Sampson’s sentence is the second time in less than two years that a federal jury has agreed to hand out a death sentence in Massachusetts, which does not allow capital punishment in state court.

In May 2015, a jury agreed to sentence Boston Marathon bomber Dzhokhar Tsarnaev to death. He has appealed.

State courts in Massachusetts struck down the death penalty laws in the early 1980s and the last executions in the state were in the late 1940s. But Tsarnaev and Sampson were charged with federal crimes that allow capital punishment; in Sampson’s case, it was the crimes of carjacking resulting in death.

Scott McCloskey, one of Philip McCloskey’s six children, said after the verdict was announced that he was disappointed that jurors did not choose the death penalty for his father’s killing, but he took solace in the verdict.

“When all is said and done, he got the death penalty, and that’s what we set out for,’’ he said. “We got the result we wanted.’’

Mike Rizzo, Rizzo’s father, called the verdict a team effort, saying the families of Sampson’s three victims have been unified since Sampson changed their lives more than 15 years ago.

“This is a good day for the Whitney, the McCloskey, and the Rizzo families,’’ he said. “It’s a very sobering and somber day for us, but we know justice has prevailed.’’

Sampson will now engage in a lengthy appeals process. Since modern federal death penalty laws went into effect in the late 1980s, only three of more than 500 federal defendants who faced capital punishment have been executed; the remainder had their cases overturned, are appealing their death sentence, pleaded guilty to lesser charges, or had charges dismissed.

Sampson pleaded guilty to killing Rizzo and McCloskey, but his lawyers sought a sentence of life without the possibility of parole.

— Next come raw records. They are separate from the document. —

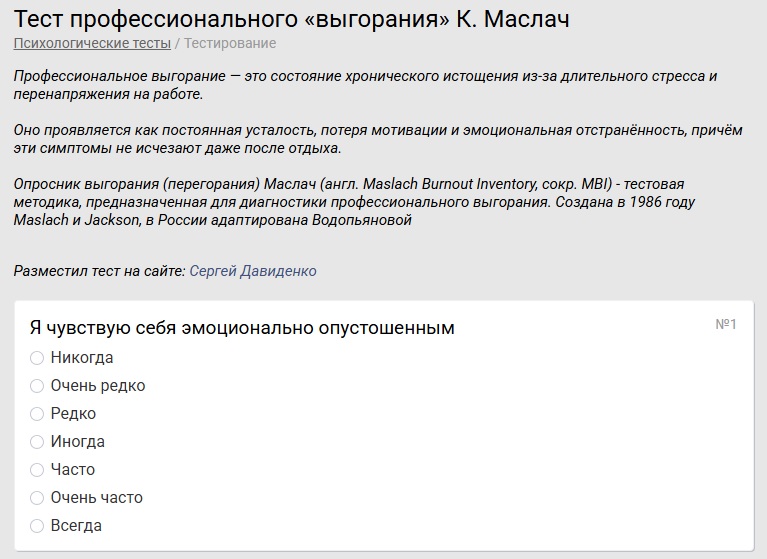Choose the 'Очень редко' answer option
Viewport: 767px width, 559px height.
[x=37, y=386]
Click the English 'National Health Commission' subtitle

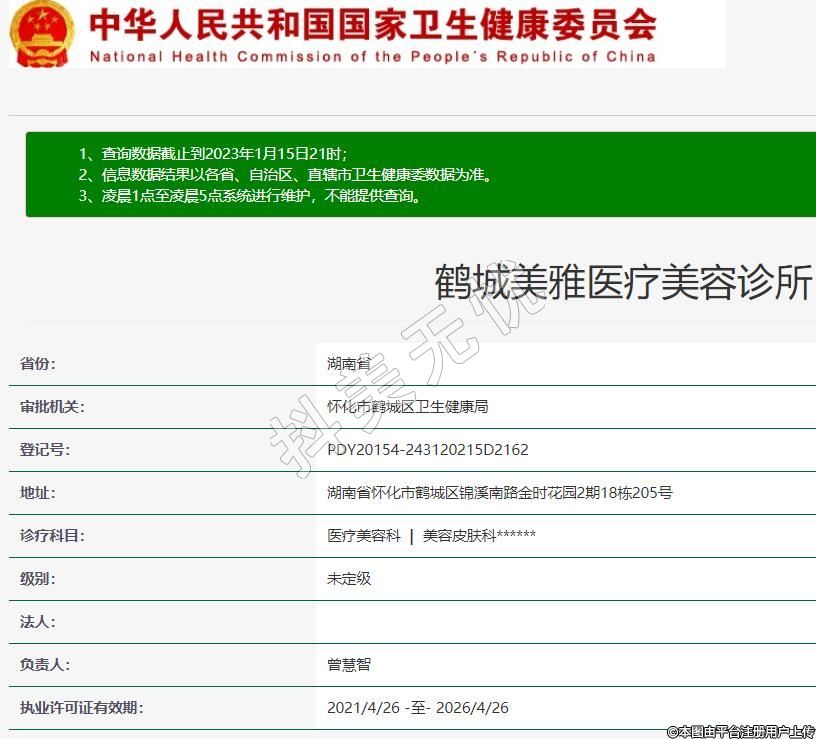372,56
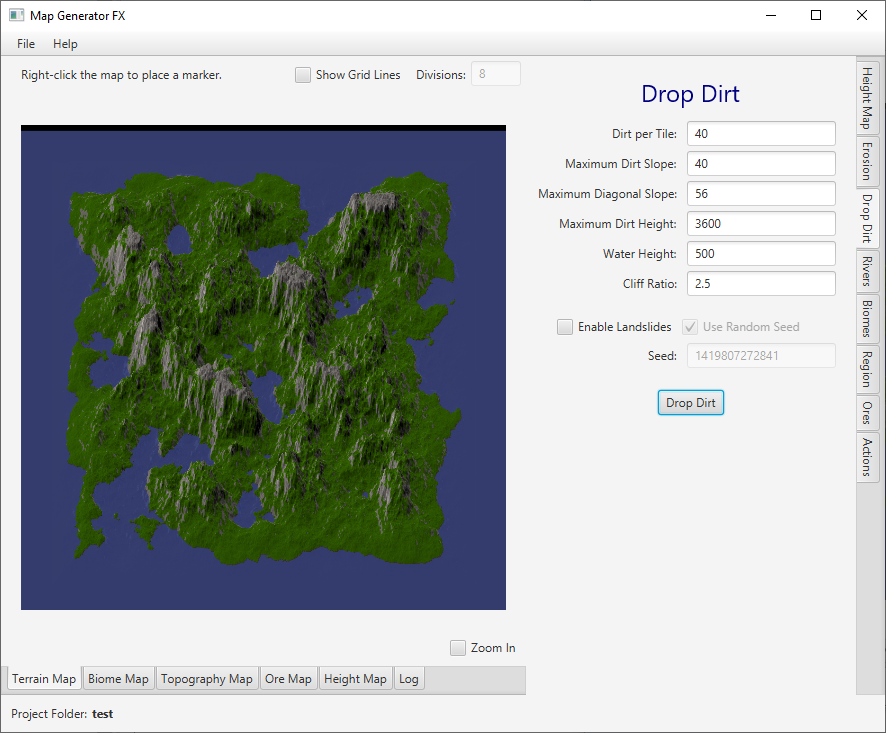Toggle the Enable Landslides checkbox
The height and width of the screenshot is (733, 886).
(565, 327)
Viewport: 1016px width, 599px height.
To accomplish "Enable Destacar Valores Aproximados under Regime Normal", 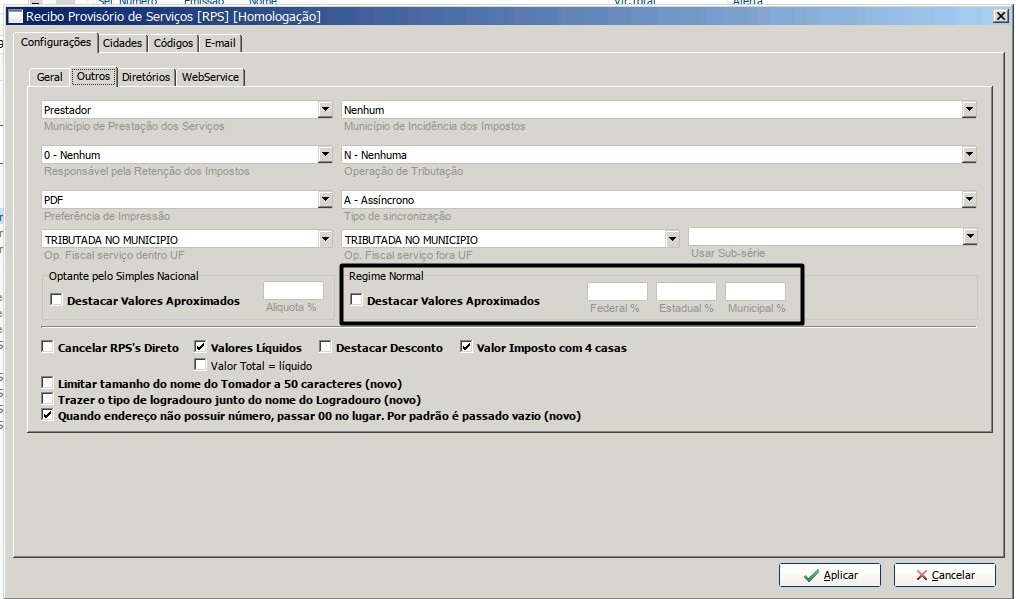I will click(x=357, y=300).
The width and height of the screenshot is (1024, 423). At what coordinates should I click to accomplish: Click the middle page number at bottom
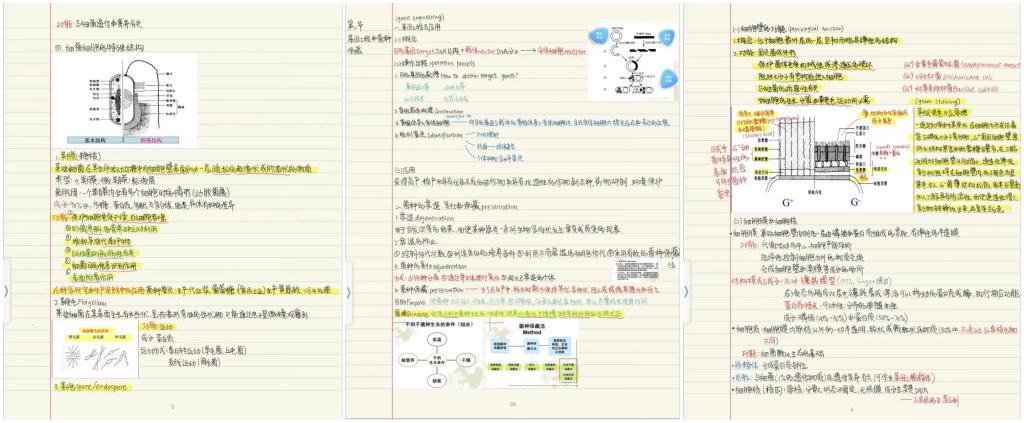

Sampson had also pleaded guilty to killing his third victim, Robert “Eli’’ Whitney, in New Hampshire and received a life sentence in that state. But jurors in Sampson’s federal trial in Massachusetts were allowed to consider Whitney’s murder when deciding a sentence.

Throughout his trial, jurors heard gruesome details of the killings, including Sampson’s taped confessions. He admitted carjacking McCloskey, who was driving to Weymouth to meet a friend who would help with his taxes, and directing him into the woods at knifepoint. He dragged him up a hill and stabbed him multiple times.

After wandering through communities in the South Shore, he got in a car with Rizzo, directed him at knifepoint to woods in Abington — not far from where Sampson grew up — tied him to a tree with yellow rope and stabbed him repeatedly.

He then drove Rizzo’s Volkswagen Jetta to New Hampshire where, after a day of wandering, he broke into a home.

He killed Whitney, a maintenance man who was tending to the home. He told authorities that, tired of the blood from the stabbings, he strangled Whitney for several minutes and left him in the bathroom while he explored the home. He drank beer and made breakfast.

Sampson then tried to carjack a fourth person, who escaped. He broke into another home and called authorities to turn himself in.

Throughout the trial, Sampson’s lawyers portrayed him as a mentally ill man who had a troubled upbringing and suffered years of physical and emotional abuse. He experienced repeated trauma during previous stints in jail, and they say he had an emotional breakdown leading up the killings. Before the murders, he tried to turn himself in to the FBI.

In a lengthy verdict slip, at least some of the jurors accepted the mitigating factors Sampson’s lawyers listed in their attempt to explain some of his actions: that he had a learning disability; that his father abused him; that he suffered from drug and alcohol addiction and mental illness.

But jurors unanimously rejected the notion that Sampson had remorse for his crimes, however, an indication that his late-trial apology to the families, in the form of a statement in front of jurors, did not aid in his defense.

When asked whether Sampson took responsibility for the killings, jurors said no.

Jurors could not be reached to explain the split verdict in choosing the death penalty for the killing of Rizzo but not McCloskey. But they may have paid attention to Sampson’s own statement that, while the killing of McCloskey was the result of an emotional outburst, he had planned out Rizzo’s killing.

“It was premeditated,’’ he said in his confession.